Я делал вид, что записываю его рассказ. Комната была большая, уставленная книжными шкафами. На шкафах стояли бюсты чугунного литья всей династии Романовых. Висело много картин. После войны он работал в жилотделе. Странно, что он меня узнал. Я никак не мог высмотреть в нем того мальчика, вроде как ничего песьего не осталось в нем, и все же это был Бобик, и я не стесняясь передал ему то, что рассказывали мне о нем, как он обирал умерших от голода людей и на этом разбогател. Он слушал спокойно, согласно кивал. Облизнув губы, потребовал уточнить: что значит — «обирал».
— Вы знаете, что такое мародеры на войне? — сказал я. — А я знаю. Я имел дело с этими шакалами. Если вы забирали продукты, это понятно, голод не тетка.
— Продуктов у них не было, это точно, — подтвердил он. Похоже, что ему нравился мой гнев. Оказывается, он являлся не только к умершим, он заставал еще живых, тех, кто уже не вставал, с ними он тоже не церемонился, он давал им кусок сахара, буханку хлеба, торговаться они не могли, и забирал то, что ему нужно было. Он все это рассказывал с вызовом, не стесняясь.

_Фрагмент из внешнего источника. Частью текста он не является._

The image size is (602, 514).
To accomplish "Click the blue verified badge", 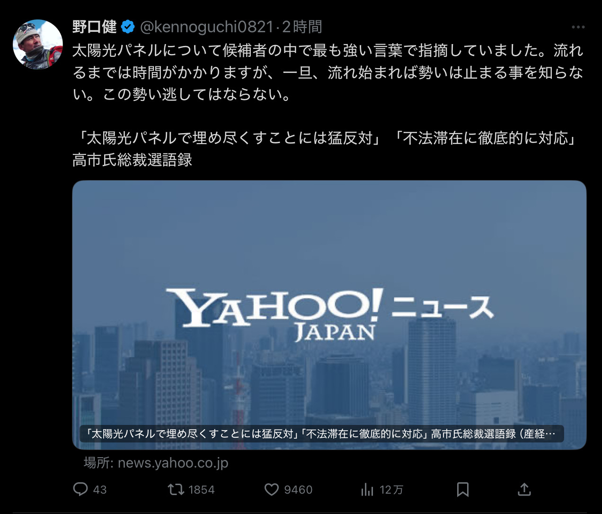I will (128, 27).
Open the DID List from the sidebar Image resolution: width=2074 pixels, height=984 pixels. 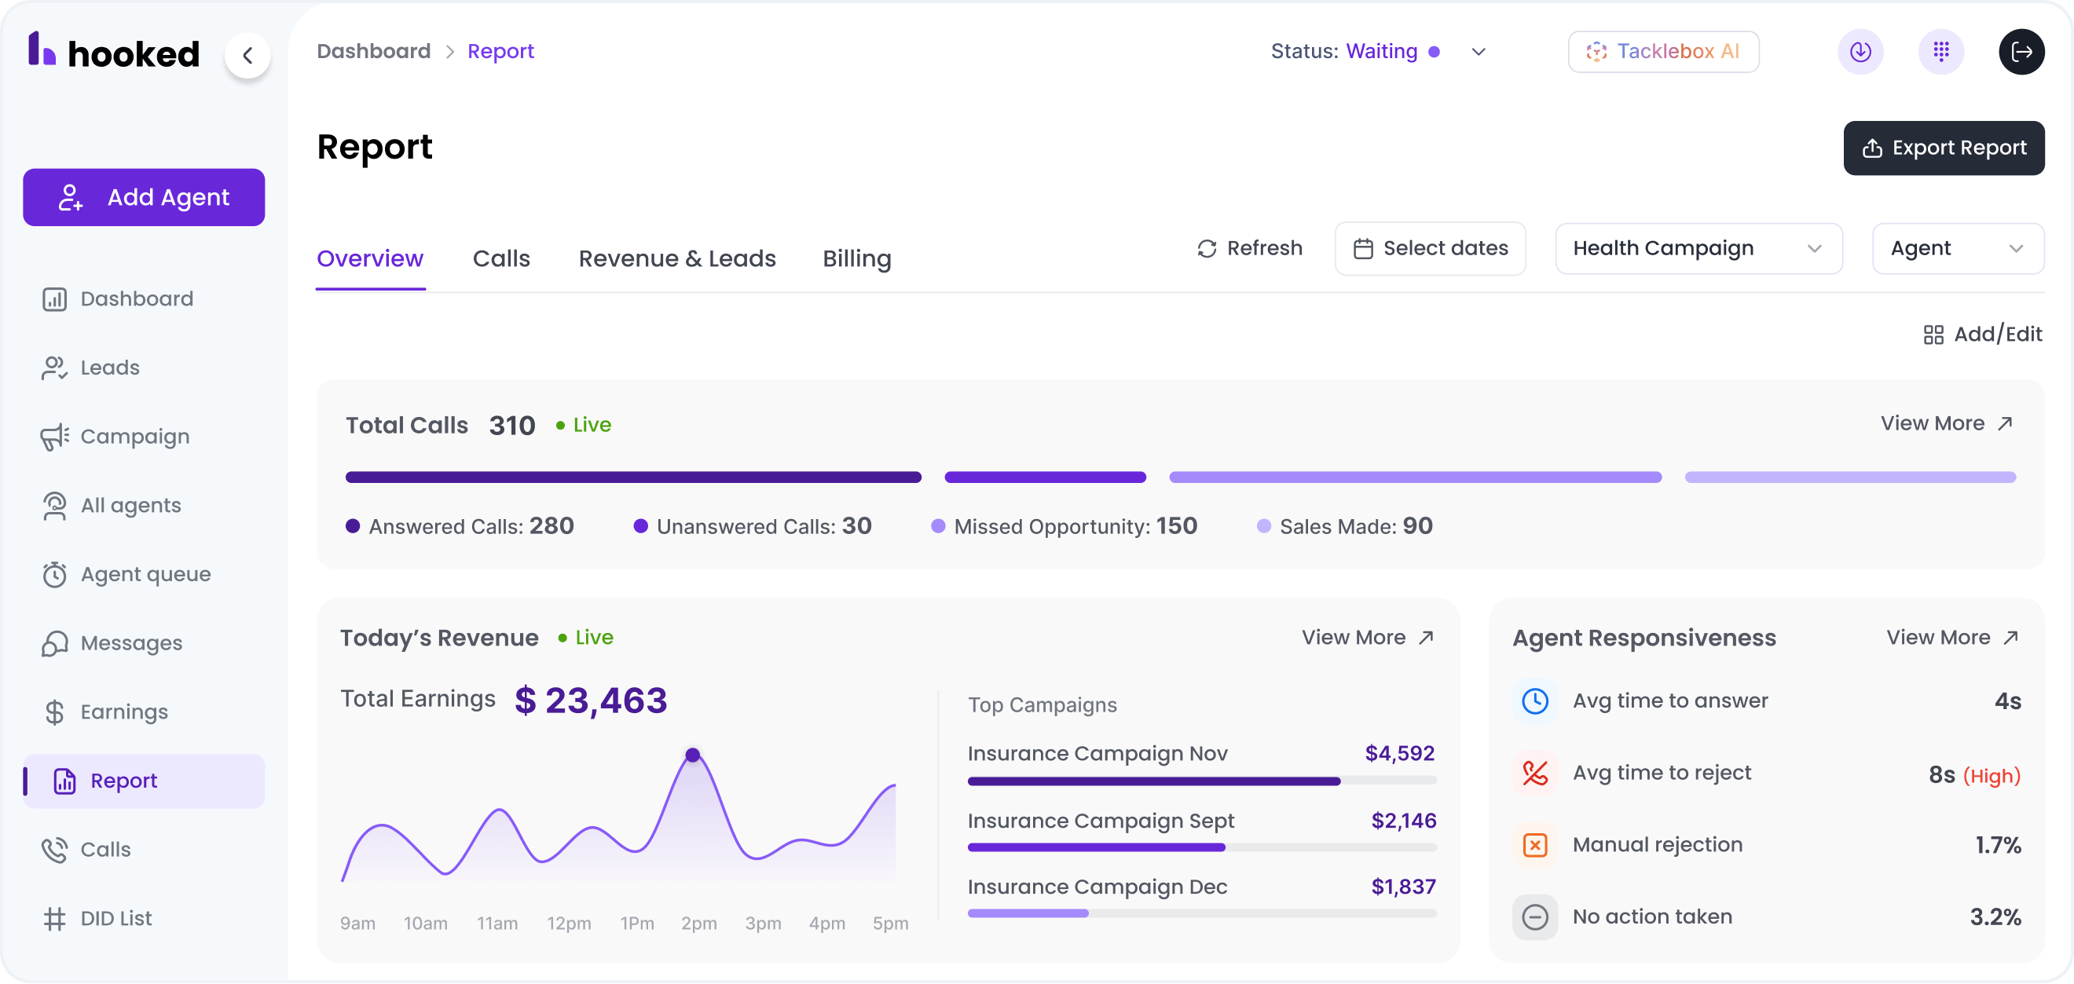tap(115, 917)
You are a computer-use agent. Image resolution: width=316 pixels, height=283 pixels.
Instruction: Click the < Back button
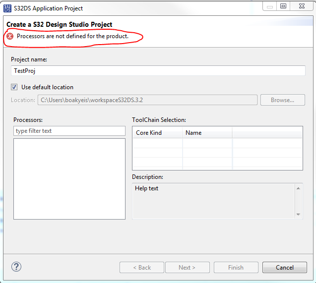pos(142,268)
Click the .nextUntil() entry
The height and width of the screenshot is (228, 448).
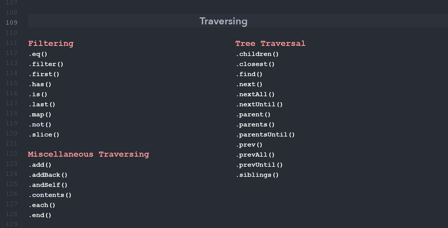click(259, 104)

Жаль, что я не включил магнитофон, попробую по памяти восстановить его речь. Она была отделана жаргоном тех лет, он не оправдывался.
Когда наступила блокада, он пополнял коллекцию марок, она росла. Хлеб и крупу он добывал у одного коллекционера, начальника; однажды, придя к нему, увидел, что дом его разбомблен, дымятся развалины, тогда Бобик забрался туда, рискуя жизнью, по разрушенной лестнице и вытащил из развалин несколько альбомов. На черном рынке, оказывается, коллекционные марки котировались. Были прохиндеи, которые переправляли их на Большую землю и, по слухам, даже за линию фронта. У Бобика было то преимущество, что он знал многих коллекционеров.